═════ Document extract

Features and identification
Coenobita compressus is a member of the phylum Arthropoda and the class Malacostraca. They can be up to 12mm in length and are thought to be one the smallest species of land hermit crabs. They have four walking legs, a small pincer, a large pincer, and antennae. Many people who keep these crabs as pets notice that Ecuadorians can be relatively fast walkers, more so than the Caribbean hermit crab. The eyes of Ecuadorians are more oval-shaped when compared to the round eyes of Caribbean hermit crabs and are thicker. Their big claw has 4 or 5 small ridges on the upper part. The tips of the second pair of walking legs are darker than the rest of the leg. The abdomen of the Ecuadorian hermit crab is short and fat.
Ecuadorian hermit crabs vary greatly in color, some are bright (yellow, dark grey, or orange), but more often they are a tan color. Sometimes they may have a blue or green tint to their bodies or the insides of their legs.

══════════
═════ Data extracts

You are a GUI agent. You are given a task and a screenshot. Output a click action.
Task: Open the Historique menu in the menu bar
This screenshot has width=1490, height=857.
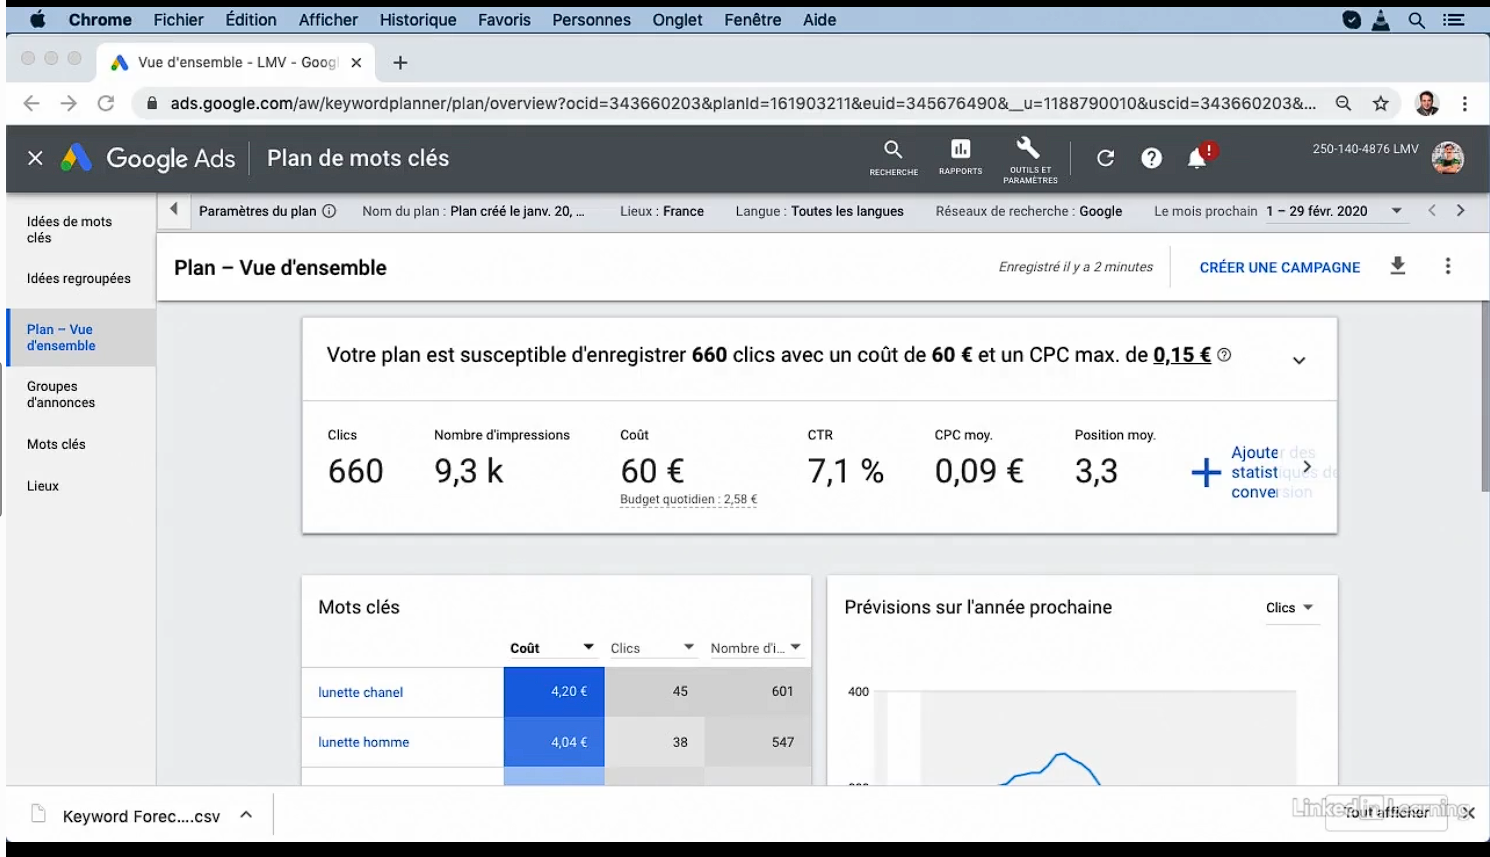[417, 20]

══════════
═════ Data extracts

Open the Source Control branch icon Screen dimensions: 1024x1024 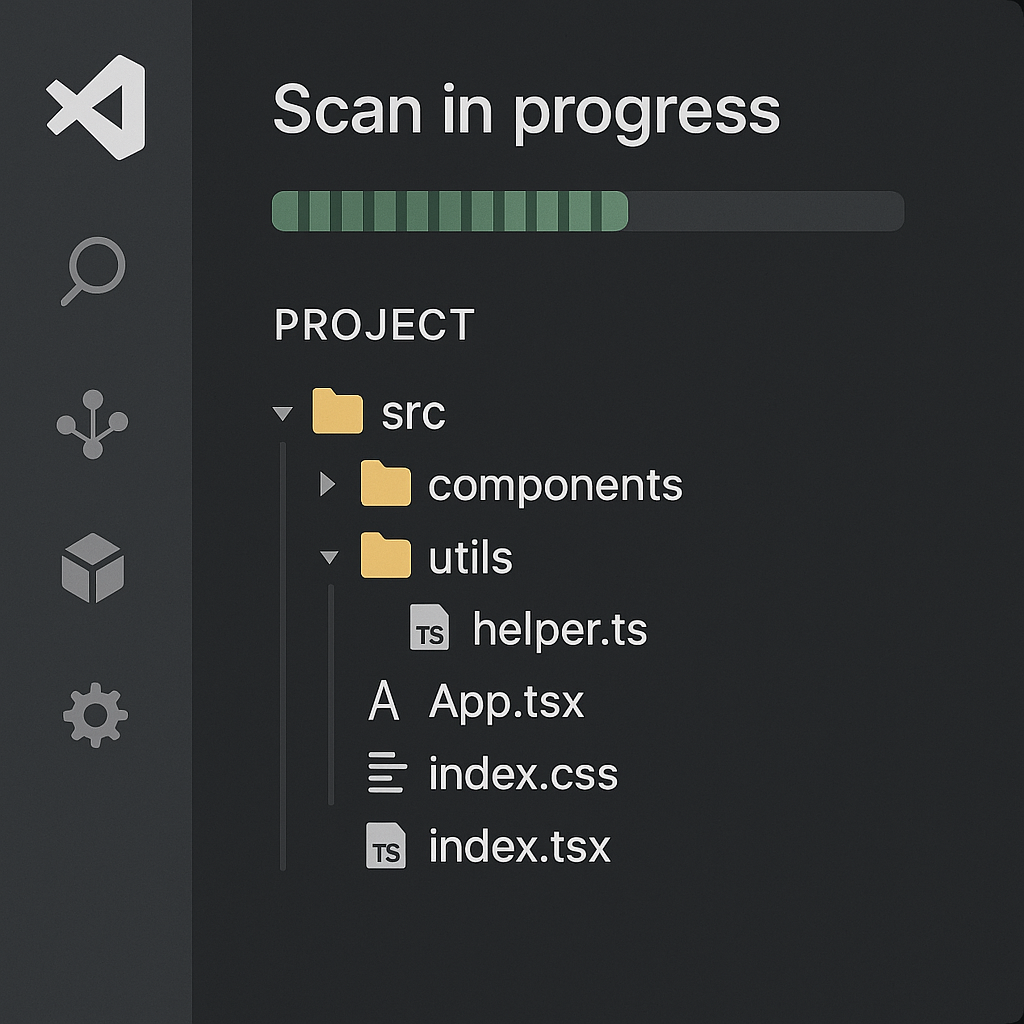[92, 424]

══════════
═════ Data extracts

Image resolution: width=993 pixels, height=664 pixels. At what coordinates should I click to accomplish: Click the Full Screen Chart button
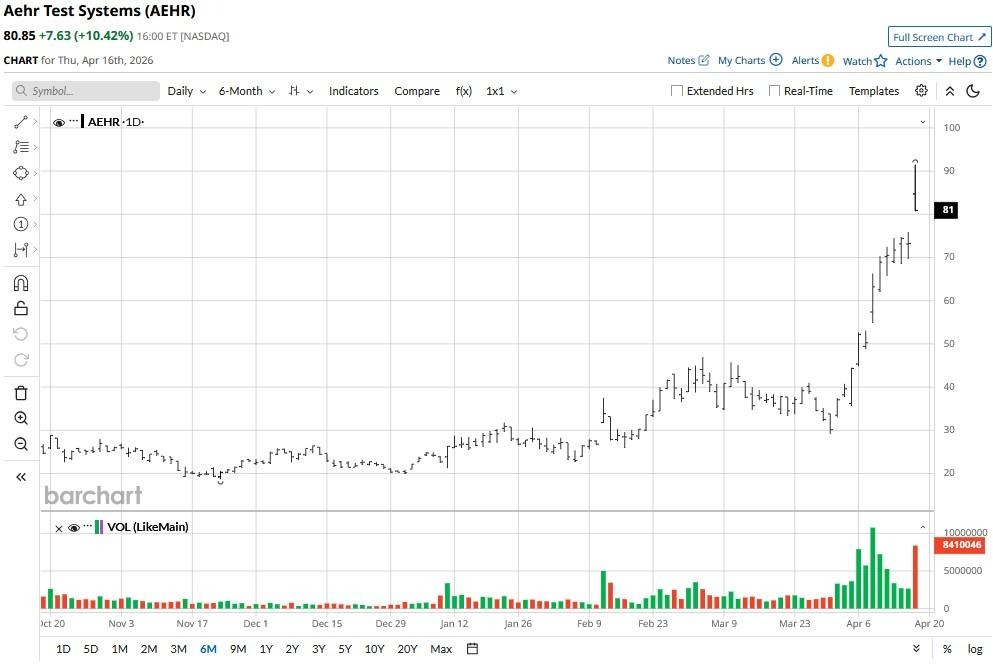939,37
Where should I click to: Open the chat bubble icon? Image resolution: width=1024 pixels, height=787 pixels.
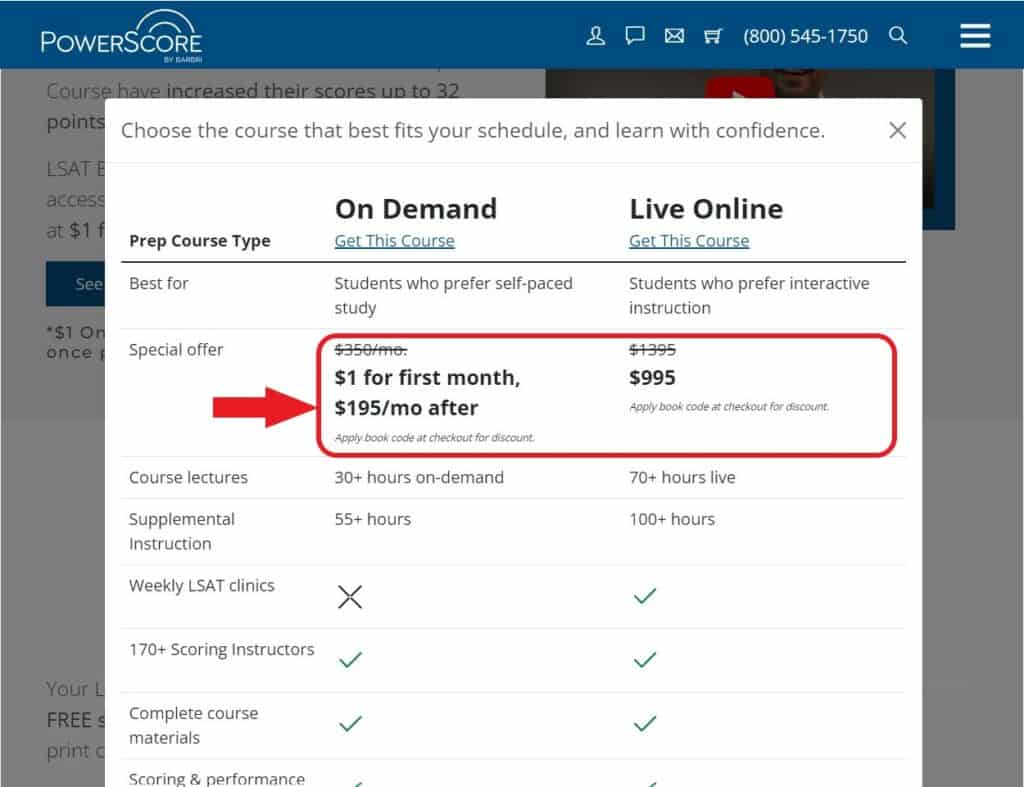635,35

══════════

Tasks for this exercise ::
[a] In the Ecuadorian hermit crab text, how many small ridges are on the upper part of the big claw?
[b] Update part of the Ecuadorian hermit crab text by replacing "Caribbean" with "Atlantic". Begin at the words "Features and identification" and stop after "short and fat.".
[c] List every color that the Ecuadorian hermit crab text names for these crabs.
The records come from a separate source, not from the text.

List of solutions ::
[a] 4 or 5

[b]
Features and identification
Coenobita compressus is a member of the phylum Arthropoda and the class Malacostraca. They can be up to 12mm in length and are thought to be one the smallest species of land hermit crabs. They have four walking legs, a small pincer, a large pincer, and antennae. Many people who keep these crabs as pets notice that Ecuadorians can be relatively fast walkers, more so than the Atlantic hermit crab. The eyes of Ecuadorians are more oval-shaped when compared to the round eyes of Atlantic hermit crabs and are thicker. Their big claw has 4 or 5 small ridges on the upper part. The tips of the second pair of walking legs are darker than the rest of the leg. The abdomen of the Ecuadorian hermit crab is short and fat.

[c] yellow, dark grey, orange, tan, blue, green